Il y a comme base le petit et le grand noir ou brun – du moka pur sans ou avec du lait en petite ou grande quantité. La variante la plus populaire avec du lait est le mélange , dans lequel le café et le lait sont mélangés à parts égales, souvent avec de la mousse de lait sur le dessus. Le Franziskaner est un mélange très clair avec de la crème fouettée et des pépites de chocolat, le Kapuziner est un café noir avec quelques gouttes de crème fouettée qui donne au café la couleur de la robe du capucin. Un capucin n’a donc pas grand-chose en commun avec un cappuccino (expresso avec du lait et de la mousse de lait), que tu peux bien sûr commander à Vienne, même s’il n’est pas né à Vienne.

J’ai toujours trouvé le Einspänner, que ma grand-mère buvait parfois, particulièrement intéressant : il est servi dans un verre avec une anse et se compose de café noir surmonté d’une couche de crème fouettée. Le tout est servi avec du sucre en poudre, saupoudré sur la crème fouettée. On ne remue pas le café, mail il est bu à travers la couche de crème. Il tire son nom des calèches à un cheval. Les cochers tenaient le verre d’une main et les rênes de l’autre, la crème gardait le café au chaud qui était bu pendant la pause entre deux charretées. À travers le verre, les passagers pouvaient voir qui avait presque terminé sa pause et choisir ensuite un cocher.

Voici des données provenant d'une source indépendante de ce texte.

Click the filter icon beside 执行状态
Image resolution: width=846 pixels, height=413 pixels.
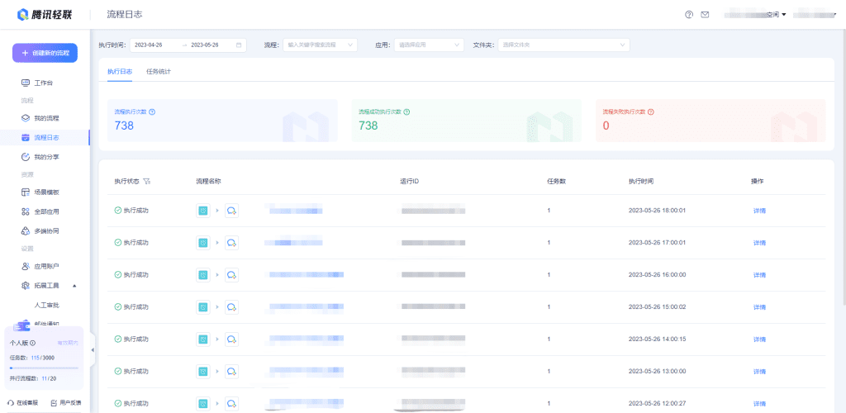146,181
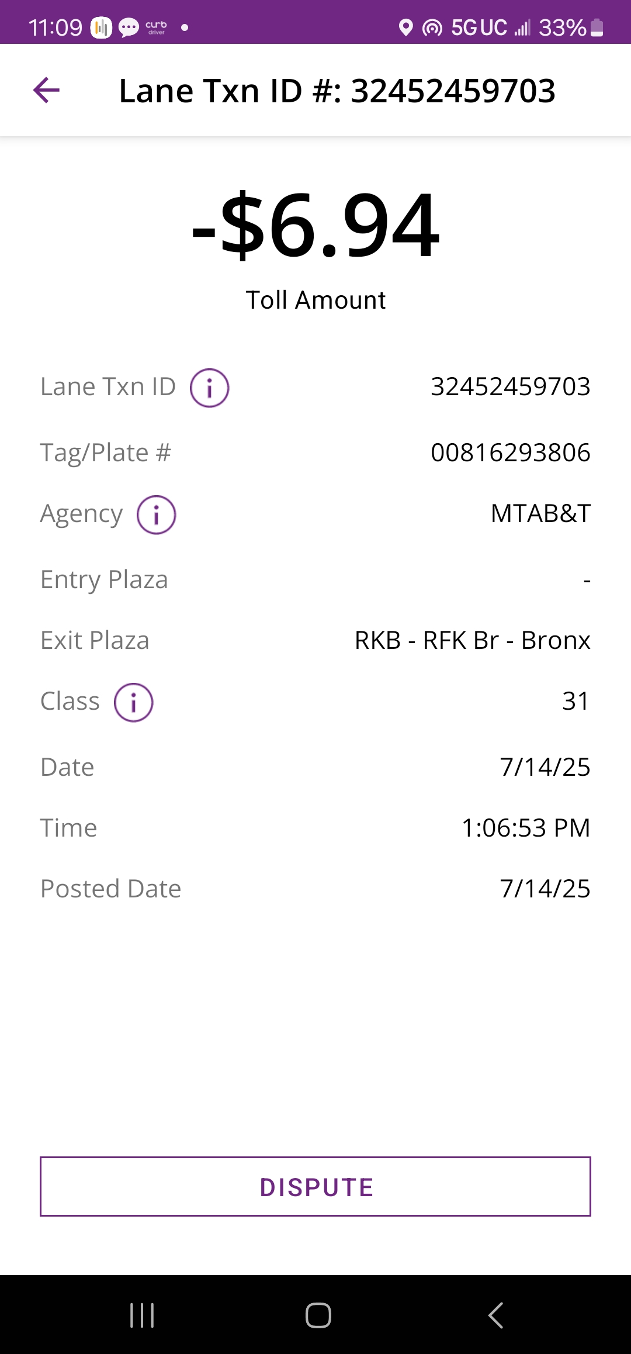Tap Exit Plaza RKB - RFK Br - Bronx
Image resolution: width=631 pixels, height=1354 pixels.
472,640
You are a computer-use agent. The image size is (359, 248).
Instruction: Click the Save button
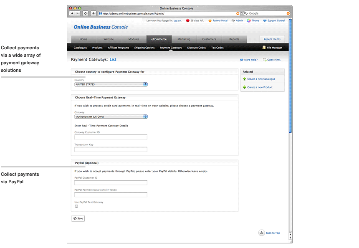78,218
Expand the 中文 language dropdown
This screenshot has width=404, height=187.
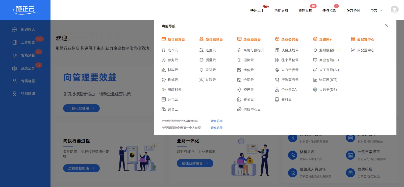[376, 10]
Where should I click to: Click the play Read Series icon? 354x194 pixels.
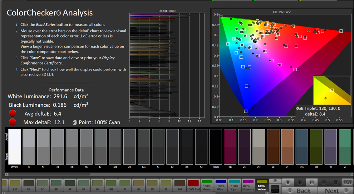[x=300, y=182]
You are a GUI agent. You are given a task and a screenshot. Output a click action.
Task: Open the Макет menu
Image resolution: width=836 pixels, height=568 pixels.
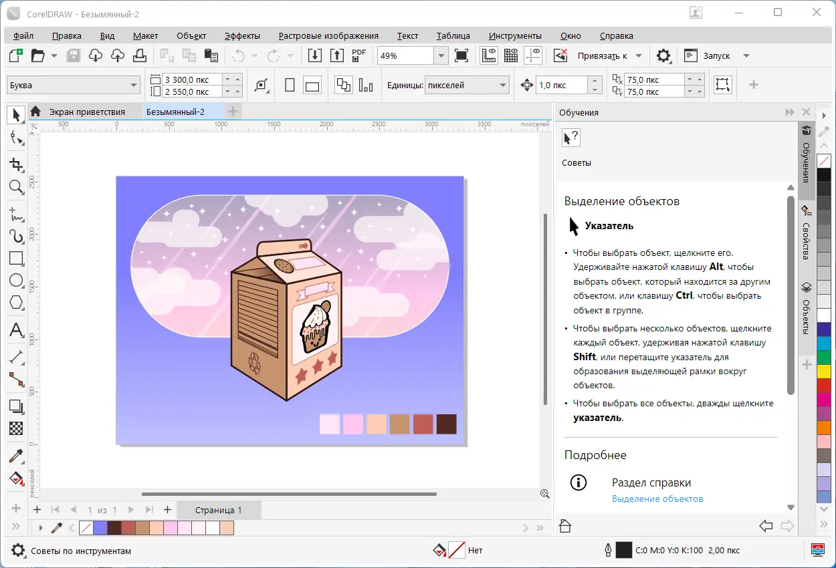tap(144, 35)
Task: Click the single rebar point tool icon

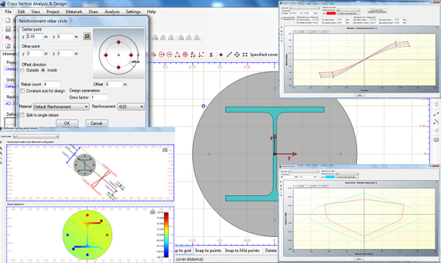Action: pyautogui.click(x=221, y=54)
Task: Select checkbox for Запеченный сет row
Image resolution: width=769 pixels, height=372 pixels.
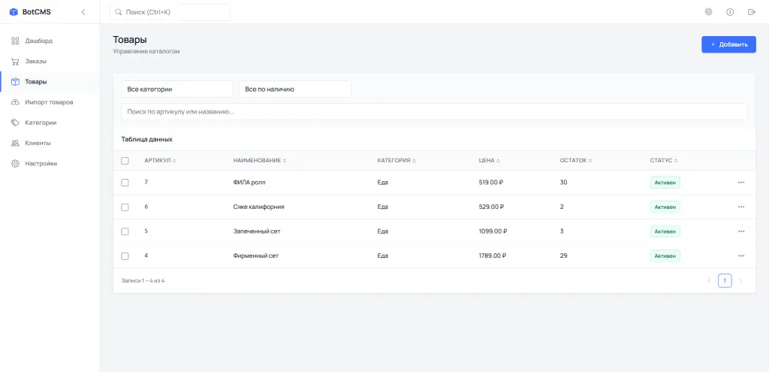Action: point(125,231)
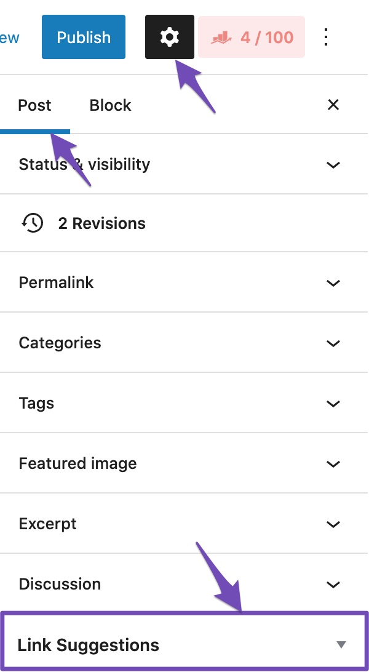
Task: Open the Discussion settings section
Action: tap(185, 584)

Le « Überstürzte Neumann », dont parle Friedrich Torberg dans son « Traktat über das Wiener Kaffeehaus » (Traité sur le café viennois), a atteint les honneurs de la littérature. Il s’agit d’une spécialité de café renversée, dans laquelle la crème fouettée est d’abord placée au fond du bol encore vide, puis « recouverte » de café chaud. Par souci d’honnêteté, sache que tous les cafés ne proposent pas toutes ces variantes. Si tu en trouves un : goûte-le !

Littérature et café

De nombreux livres ont été écrits sur l’histoire de la littérature des cafés viennois, auxquels nous ne voulons pas faire concurrence ici. Si tu veux te faire une idée du lien qui existe entre l’art et les cafés et l’art de vivre viennois, et surtout qui existait autrefois, tu trouveras ici une bonne et agréable première impression : Friedrich Torberg, Traité sur les cafés

Petit déjeuner au café

Prendre son premier repas de la journée dans un café est l’une des passions de nombreux Viennois*. De nos jours, on trouve presque partout une offre très diversifiée allant du muesli aux fruits frais au saumon au raifort. Le petit déjeuner classique des cafés viennois se compose toutefois d’éléments plus simples : Des œufs en pot, tartines au beurre et des croissants, éventuellement complétés par un peu de confiture ou de miel. Accompagné d’un café ou d’un thé au choix, et pour les enfants, volontiers d’un chocolat chaud. Si l’on veut quelque chose de plus consistant, on peut aussi envisager un plat d’œufs (brouillés) composé de deux ou trois œufs. En plus, les journaux du jour et beaucoup de temps libre pour la lecture. C’est ainsi que commence une journée parfaite à Vienne.

Soda Citron et Obi Spritz

Le café n’est pas toujours souhaité et, surtout par une chaude journée, tu auras peut-être envie d’étancher ta soif avec une boisson fraîche. Bien sûr, tu trouveras dans les cafés les boissons non alcoolisées typiques ainsi que la Coca, et souvent de très bonnes limonades faites maison. Deux classiques pour se rafraichir sont en tout cas Soda Zitron – de l’eau gazeuse avec un peu de jus de citron frais – et Obi gespritzt – du jus de pomme et de l’eau gazeuse mélangés à parts égales. Le fait qu’à Vienne nous disions Obi pour le jus de pomme vient d’un nom de marque connu depuis le début du 20e siècle. Originaire de Suisse, « Obi » est resté synonyme de jus de pomme jusqu’à aujourd’hui, en particulier en Autriche.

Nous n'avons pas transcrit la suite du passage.